Australian Mammalogy
- Discipline: Mammalogy
- Language: English
- Edited by: Ross Goldingay

Publication details
- History: 1972–present
- Publisher: CSIRO Publishing on behalf of the Australian Mammal Society (Australia)
- Frequency: Biannually
- Impact factor: 0.872 (2015)

Standard abbreviations
- ISO 4: Aust. Mammal.

Indexing
- ISSN: 0310-0049 (print) 1836-7402 (web)

Links
- Journal homepage; Online access; Online archive;

= Australian Mammalogy =

Australian Mammalogy is a major peer-reviewed scientific journal published by CSIRO Publishing on behalf of the Australian Mammal Society covering research on the biology of mammals that are native or introduced to Australasia.
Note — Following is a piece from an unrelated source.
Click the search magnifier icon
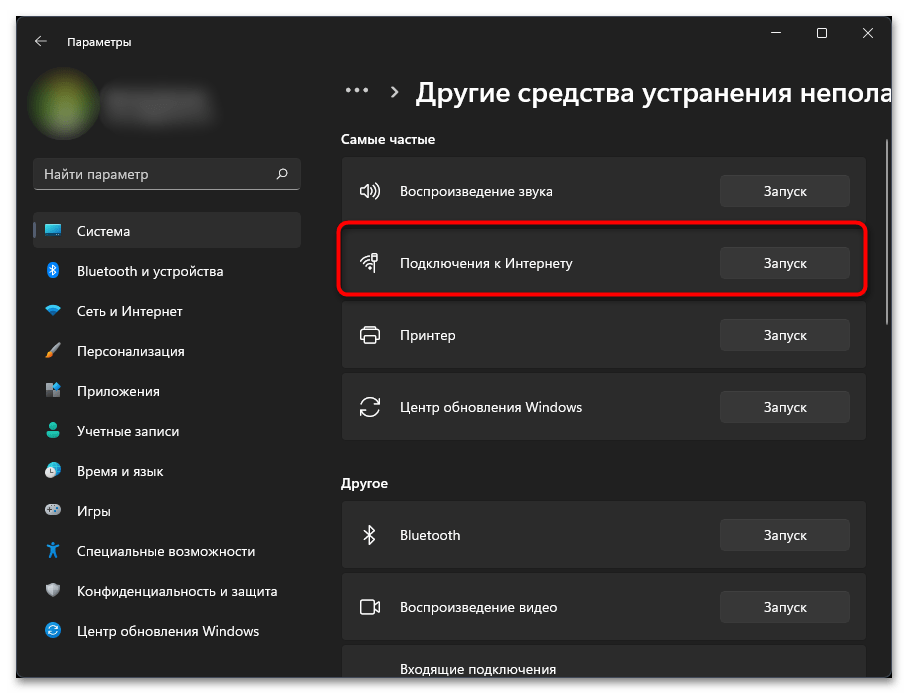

Subject areas include, but are not limited to: anatomy, behaviour, developmental biology, ecology, evolution, genetics, molecular biology, parasites and diseases of mammals, physiology, reproductive biology, systematics and taxonomy.
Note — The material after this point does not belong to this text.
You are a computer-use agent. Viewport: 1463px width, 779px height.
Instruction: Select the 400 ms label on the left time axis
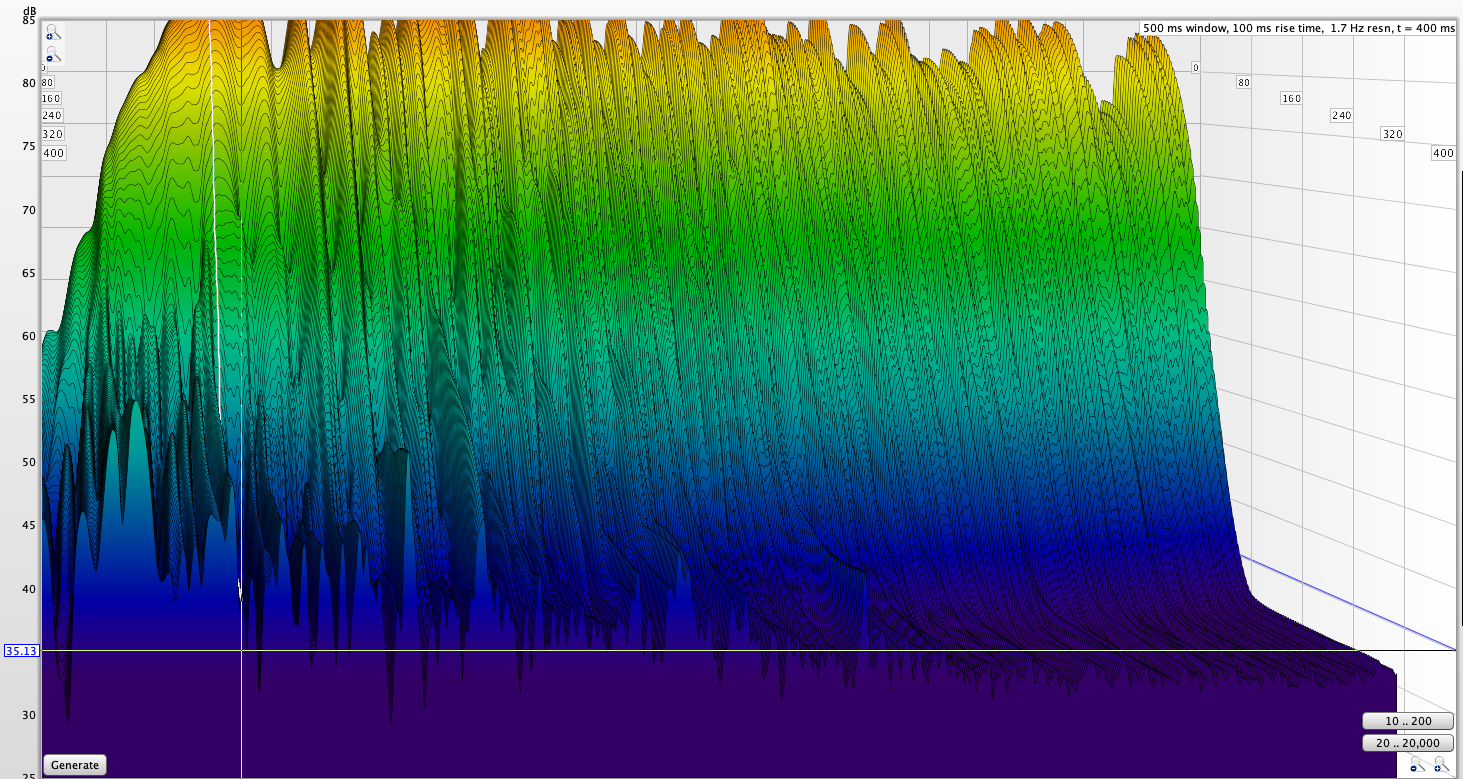click(x=53, y=153)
The current Editor is Ross Goldingay (Southern Cross University).

== Abstracting and indexing ==
The journal is abstracted by BIOSIS Previews, ELIXIR, Endanger (Threatened Species), GeoRef, Science Citation Index, Scopus, STREAMLINE (Natural Resources) and Zoological Record.

== Impact factor ==
According to the Journal Citation Reports, the journal has a 2015 impact factor of 0.872.